Okay, about the album itself. The crunch is provided by Pete Southern and Bill Yates on guitar, Tony Ritchie on bass, and Lionel Hicks on drums. Leon Lawson guests on keyboards. The band are quite tight, chugging along in unison. They charge right out of the gate with "Higher Than The Sun," a no holds barred kind of track that makes it plain that Balance Of Power have come to give you nearly an hour's worth of solid power metal. There are some textures here that I'm not sure whether they're keys or overprocessed guitars -- perhaps it's a little of both. The song ends with a classical interlude from Lawson. Hicks' drumming throughout is quite solid -- a driving force on which to impale the listener. That Hicks also produced this release explains why the drums and percussion are up in the mix. Not overshadowing, but their presence is constantly felt. Throughout guitars flicker out from the mix like licking flames, curling and darting ... barely restraining themselves from bursting out with fiery solos.

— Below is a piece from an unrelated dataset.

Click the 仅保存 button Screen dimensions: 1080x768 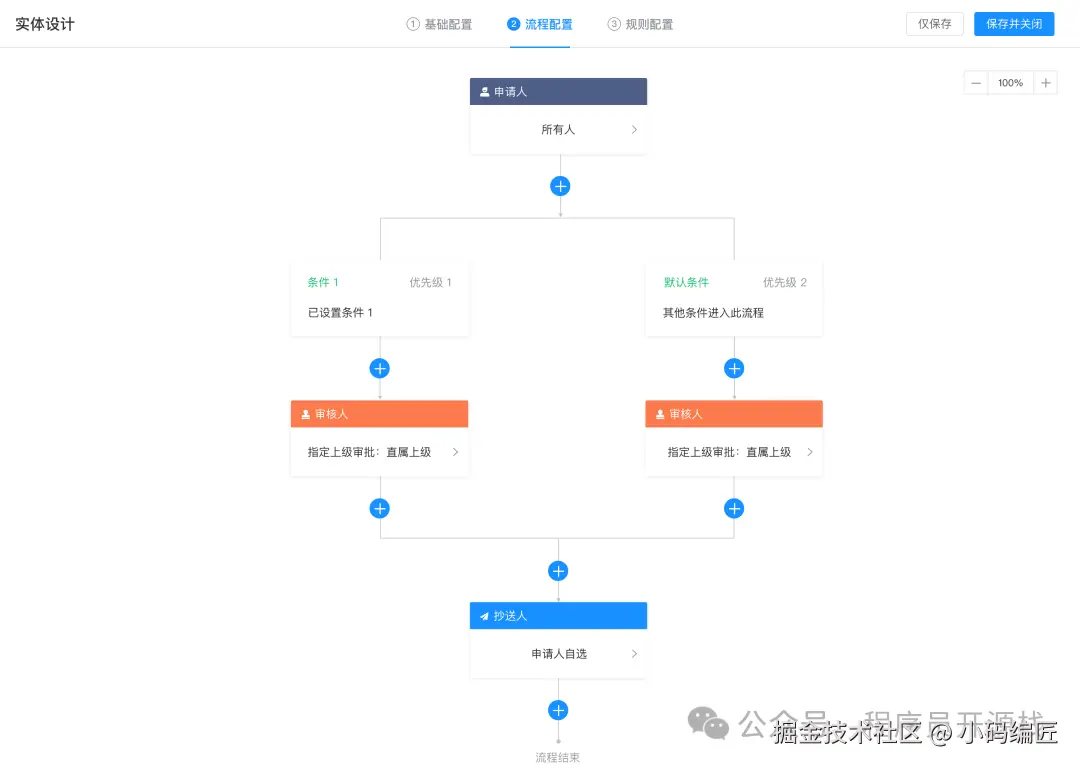tap(934, 23)
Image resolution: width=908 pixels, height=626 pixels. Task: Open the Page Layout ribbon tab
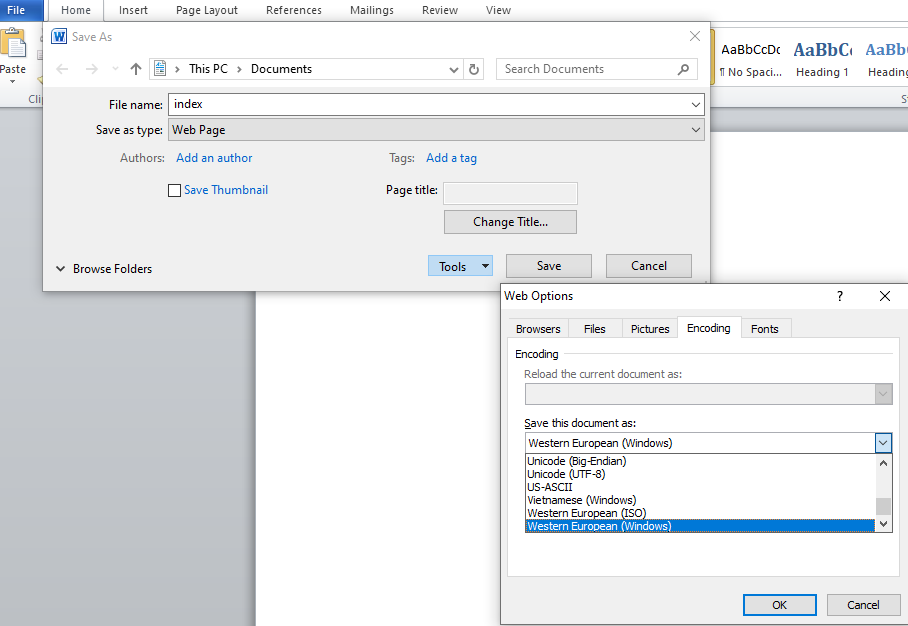207,10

This is a serious album that both rocks hard and has something to say. Southern, Ritchie and King are responsible for all of the music and lyrics here, either as trio or in some combination. The coming of some evil provides the basis for the underlying theme, though I wouldn't go so far as to call this a concept album. At least not one with a linear story. This album was recorded from February through April of 2001, so this is not in reaction to the events of September 11, and yet "The Killer Or The Cure" seems quite apt, though it is painted on a much larger canvas... A photograph of a billowing mushroom cloud and a armed US soldier are the illustrations that accompany the lyrics for this track. A host of issues are bundled up in the lyrics -- the Cold War, Hiroshima -- all metaphor, perhaps, for Armageddon. One thought the lyrics posit is whether having a nuclear arsenal is...well, is "the cure" (that is, the deterrant) or "the killer" (that is, that which will bring about Armageddon). Of course, the prevaling American political view is that while so-called "Third World" countries should not have nuclear capabilities, it is necessary for the US ("Western" nations) to have them to ensure world peace. I guess I should note that, other than King, who is an American, Balance Of Power are a British band. So this certain point of view, and certain the point of view expressed in this track, is not uniquely American -- as I'm sure you know. By the way, the band's first US appearance was at last November's ProgPower USA 2.0 festival. Musically, this track is very heavily influenced by Queensryche -- in fact, I'd venture to say that if you heard it out of any context, you'd be half convinced it was Queensryche, until the perhaps too catchy chorus kicks in. It's not poppy or anything, but the sing-song delivery points this band back towards their power metal past. Not a bad thing, mind you, as it is balanced out elsewhere (And after playing this album a number of times, Royal Hunt also come to mind).

One of the album's highlights is the Ritchie penned "Shelter Me." The opening guitar solo contains Middle Eastern overtones, which is echoed in the main arrangement. A soaring chorus elevates this track to lofty heights, all delivered with lots of warmth. Rather than coming across as syrupy, "Shelter Me" is grounded with a sense of gravitas. Well, you might think that it's a love song of some sort, though other than perhaps "agape" (love of God), it's not and so sugary overtones would be out of place. What's interesting is that a Middle Eastern overtone returns with "The Fire Dance," creating a bridge ... maybe more so a concept album than I previously said.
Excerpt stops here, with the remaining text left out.